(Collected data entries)
------

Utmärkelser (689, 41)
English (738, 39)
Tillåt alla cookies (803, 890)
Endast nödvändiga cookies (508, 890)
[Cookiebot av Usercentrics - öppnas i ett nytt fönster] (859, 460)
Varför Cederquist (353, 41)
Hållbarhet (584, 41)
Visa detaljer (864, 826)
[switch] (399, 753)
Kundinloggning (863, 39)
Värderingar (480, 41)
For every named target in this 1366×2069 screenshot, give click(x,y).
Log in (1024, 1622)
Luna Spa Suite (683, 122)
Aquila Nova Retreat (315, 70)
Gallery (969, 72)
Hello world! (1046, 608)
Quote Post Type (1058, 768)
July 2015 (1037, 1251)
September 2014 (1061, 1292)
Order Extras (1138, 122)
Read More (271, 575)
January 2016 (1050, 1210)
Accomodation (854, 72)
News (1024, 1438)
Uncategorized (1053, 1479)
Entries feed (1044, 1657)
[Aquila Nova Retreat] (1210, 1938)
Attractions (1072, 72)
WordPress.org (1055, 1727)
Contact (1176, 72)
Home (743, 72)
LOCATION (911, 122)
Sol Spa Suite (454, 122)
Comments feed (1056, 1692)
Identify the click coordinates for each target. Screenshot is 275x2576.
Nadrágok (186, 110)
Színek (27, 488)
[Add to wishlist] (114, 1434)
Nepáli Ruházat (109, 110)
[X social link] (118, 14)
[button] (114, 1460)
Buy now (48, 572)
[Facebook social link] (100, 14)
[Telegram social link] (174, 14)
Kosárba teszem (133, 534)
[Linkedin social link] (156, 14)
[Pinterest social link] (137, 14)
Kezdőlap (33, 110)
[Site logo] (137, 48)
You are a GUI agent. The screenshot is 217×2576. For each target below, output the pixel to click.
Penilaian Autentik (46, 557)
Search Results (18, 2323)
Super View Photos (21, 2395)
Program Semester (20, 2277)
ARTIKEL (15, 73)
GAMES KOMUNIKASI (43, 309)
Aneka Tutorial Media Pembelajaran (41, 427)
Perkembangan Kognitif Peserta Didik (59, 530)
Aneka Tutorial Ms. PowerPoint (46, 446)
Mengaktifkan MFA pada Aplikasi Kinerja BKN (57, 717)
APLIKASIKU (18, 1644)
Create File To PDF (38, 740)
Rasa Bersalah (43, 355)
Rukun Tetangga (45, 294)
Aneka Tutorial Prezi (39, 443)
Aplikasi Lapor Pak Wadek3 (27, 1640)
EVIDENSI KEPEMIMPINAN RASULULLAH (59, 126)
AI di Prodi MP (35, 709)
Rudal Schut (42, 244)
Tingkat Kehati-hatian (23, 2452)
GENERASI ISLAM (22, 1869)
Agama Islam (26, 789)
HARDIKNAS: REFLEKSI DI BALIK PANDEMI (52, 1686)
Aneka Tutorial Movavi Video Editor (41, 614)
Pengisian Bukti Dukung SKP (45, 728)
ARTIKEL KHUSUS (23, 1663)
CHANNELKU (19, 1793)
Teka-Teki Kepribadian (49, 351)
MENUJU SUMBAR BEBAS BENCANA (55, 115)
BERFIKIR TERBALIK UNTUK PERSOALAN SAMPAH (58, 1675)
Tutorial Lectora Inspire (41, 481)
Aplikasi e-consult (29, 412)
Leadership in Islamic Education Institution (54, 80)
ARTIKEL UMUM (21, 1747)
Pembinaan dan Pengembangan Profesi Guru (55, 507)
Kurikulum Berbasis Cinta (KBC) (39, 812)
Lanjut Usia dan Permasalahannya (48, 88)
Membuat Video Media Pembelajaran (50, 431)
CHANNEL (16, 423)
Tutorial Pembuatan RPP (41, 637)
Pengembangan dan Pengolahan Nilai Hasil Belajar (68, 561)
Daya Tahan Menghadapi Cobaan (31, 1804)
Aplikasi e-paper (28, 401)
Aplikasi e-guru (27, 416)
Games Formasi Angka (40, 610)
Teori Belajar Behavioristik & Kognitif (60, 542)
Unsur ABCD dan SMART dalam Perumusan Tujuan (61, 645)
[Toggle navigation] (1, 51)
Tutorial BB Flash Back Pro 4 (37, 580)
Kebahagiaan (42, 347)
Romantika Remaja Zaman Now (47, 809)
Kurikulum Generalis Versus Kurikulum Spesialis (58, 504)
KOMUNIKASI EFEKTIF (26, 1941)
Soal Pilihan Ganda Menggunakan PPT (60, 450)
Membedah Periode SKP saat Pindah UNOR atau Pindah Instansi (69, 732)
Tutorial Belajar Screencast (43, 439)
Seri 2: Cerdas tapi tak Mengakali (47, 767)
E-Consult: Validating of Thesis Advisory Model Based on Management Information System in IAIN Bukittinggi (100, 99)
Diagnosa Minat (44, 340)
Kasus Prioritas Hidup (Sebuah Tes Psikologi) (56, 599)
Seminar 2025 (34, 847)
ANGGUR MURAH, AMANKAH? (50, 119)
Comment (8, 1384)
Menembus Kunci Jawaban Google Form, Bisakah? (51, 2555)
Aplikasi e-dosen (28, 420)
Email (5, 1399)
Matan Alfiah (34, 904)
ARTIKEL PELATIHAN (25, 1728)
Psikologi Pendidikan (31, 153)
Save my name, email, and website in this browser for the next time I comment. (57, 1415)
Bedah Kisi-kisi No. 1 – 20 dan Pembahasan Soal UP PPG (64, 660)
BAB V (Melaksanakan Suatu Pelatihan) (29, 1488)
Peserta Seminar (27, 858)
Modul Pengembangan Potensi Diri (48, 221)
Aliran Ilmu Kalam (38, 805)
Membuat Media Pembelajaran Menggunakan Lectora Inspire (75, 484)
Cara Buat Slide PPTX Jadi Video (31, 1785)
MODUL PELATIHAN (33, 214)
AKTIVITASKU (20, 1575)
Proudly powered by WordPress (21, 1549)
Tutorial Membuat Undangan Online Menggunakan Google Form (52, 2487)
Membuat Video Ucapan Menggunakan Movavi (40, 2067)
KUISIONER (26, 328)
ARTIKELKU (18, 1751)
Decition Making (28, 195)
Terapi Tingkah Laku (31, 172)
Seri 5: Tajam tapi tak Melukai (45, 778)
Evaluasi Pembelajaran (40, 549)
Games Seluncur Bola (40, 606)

------

Work task: Using the data above, report how many lines include the string "Psikologi" and add nothing to the number.

Your solution: 2